Lors des dix fusions de trous noirs détectées par les interféromètres LIGO et Virgo au cours des deux dernières années, chacun des trous noirs impliqués a perdu une fraction de masse totale au cours du processus, aux alentours de 5% en moyenne. Si l’information est encodée dans la masse des trous noirs, celle-ci devrait alors être perdue.

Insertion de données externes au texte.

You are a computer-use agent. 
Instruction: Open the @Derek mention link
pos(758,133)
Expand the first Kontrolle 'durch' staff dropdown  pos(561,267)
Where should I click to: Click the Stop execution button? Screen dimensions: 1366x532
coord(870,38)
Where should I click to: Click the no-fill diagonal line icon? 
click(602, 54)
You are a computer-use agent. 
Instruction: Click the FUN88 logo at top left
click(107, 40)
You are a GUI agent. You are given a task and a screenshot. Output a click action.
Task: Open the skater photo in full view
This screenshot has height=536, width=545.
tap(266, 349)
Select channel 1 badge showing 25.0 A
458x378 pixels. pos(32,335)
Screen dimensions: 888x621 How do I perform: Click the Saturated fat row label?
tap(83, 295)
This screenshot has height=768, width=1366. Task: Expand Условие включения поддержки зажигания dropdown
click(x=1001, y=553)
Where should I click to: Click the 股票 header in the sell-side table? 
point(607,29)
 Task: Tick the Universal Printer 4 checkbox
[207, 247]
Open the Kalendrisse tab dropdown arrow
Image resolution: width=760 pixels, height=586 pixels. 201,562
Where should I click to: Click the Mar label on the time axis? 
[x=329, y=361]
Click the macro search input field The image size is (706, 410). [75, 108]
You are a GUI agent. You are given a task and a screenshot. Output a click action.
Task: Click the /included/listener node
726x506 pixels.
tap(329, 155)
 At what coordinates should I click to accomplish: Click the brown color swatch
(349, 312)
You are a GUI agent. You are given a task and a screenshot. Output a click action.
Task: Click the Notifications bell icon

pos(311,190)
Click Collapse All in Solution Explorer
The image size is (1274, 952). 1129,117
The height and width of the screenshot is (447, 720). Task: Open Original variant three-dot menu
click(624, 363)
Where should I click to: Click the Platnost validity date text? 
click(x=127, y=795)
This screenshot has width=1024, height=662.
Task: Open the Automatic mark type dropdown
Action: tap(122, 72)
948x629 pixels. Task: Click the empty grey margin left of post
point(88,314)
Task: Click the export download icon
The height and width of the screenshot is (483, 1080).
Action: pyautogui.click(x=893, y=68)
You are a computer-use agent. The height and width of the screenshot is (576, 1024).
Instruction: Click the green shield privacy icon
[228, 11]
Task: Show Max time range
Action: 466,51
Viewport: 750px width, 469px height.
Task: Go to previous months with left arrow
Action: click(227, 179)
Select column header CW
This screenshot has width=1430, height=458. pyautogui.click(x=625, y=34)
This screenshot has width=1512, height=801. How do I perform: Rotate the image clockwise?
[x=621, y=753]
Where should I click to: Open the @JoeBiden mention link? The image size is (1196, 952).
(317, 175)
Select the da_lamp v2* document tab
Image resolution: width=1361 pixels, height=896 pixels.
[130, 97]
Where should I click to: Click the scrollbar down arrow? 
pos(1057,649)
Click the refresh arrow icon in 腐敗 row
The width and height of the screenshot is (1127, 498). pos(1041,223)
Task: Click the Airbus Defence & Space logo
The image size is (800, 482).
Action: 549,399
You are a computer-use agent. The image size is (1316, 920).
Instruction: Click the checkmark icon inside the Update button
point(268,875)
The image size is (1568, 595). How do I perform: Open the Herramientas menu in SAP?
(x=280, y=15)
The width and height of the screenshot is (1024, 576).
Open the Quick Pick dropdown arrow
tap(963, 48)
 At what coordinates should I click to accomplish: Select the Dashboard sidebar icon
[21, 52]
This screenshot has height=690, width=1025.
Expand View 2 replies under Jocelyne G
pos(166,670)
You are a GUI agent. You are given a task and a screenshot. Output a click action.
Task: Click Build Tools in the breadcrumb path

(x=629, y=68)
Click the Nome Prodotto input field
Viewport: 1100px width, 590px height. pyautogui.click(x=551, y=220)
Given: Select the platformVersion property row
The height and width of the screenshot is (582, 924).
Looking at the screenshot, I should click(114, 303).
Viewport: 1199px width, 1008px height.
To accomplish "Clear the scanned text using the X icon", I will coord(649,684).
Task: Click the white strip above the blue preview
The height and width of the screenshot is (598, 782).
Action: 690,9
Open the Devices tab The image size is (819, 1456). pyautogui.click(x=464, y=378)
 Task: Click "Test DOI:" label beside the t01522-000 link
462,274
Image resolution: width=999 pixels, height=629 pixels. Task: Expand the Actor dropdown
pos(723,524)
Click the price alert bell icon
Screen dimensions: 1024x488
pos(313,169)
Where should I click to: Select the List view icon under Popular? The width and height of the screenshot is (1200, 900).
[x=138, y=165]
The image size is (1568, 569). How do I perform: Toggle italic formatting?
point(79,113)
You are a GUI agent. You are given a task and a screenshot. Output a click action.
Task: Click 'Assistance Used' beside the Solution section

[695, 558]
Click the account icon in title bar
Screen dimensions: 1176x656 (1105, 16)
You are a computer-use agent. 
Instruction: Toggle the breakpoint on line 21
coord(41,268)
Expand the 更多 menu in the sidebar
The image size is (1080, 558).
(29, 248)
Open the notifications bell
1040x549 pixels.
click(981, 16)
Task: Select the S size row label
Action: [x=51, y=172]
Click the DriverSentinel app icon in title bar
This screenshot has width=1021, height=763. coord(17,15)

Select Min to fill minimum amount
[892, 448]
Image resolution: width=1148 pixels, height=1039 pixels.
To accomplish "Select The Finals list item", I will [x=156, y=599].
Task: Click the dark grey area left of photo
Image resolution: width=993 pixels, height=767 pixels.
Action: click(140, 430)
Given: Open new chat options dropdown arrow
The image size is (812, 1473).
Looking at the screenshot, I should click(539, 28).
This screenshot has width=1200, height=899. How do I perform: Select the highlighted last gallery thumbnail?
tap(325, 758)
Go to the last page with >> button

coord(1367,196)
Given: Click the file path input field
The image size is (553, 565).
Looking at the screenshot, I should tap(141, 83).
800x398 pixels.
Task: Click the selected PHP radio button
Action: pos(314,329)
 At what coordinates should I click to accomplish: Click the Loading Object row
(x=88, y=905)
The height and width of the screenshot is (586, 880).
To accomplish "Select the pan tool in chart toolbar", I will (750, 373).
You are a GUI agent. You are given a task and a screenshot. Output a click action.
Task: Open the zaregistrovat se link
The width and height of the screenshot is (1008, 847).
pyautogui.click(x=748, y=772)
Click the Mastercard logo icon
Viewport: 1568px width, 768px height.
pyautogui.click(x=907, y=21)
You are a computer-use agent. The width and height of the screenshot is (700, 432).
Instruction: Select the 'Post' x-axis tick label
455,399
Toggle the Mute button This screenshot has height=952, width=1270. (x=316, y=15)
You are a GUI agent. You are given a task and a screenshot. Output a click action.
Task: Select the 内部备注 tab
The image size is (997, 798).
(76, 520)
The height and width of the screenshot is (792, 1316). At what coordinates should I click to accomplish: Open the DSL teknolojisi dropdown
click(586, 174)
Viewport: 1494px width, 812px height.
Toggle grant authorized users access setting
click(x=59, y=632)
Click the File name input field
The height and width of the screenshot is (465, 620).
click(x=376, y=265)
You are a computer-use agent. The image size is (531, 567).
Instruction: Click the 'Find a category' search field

C’est en tout cas ce qu’affirme la relativité générale. Lorsqu’une particule tombe dans un trou noir, toutes ses propriétés — nombre baryonique, nombre leptonique, isospin, etc — ne jouent plus aucun rôle dans la physique du trou noir. L’information relative à ces propriétés est censée être perdue. En d’autres termes, selon la théorie d’Einstein, l’entropie d’un trou noir est nulle.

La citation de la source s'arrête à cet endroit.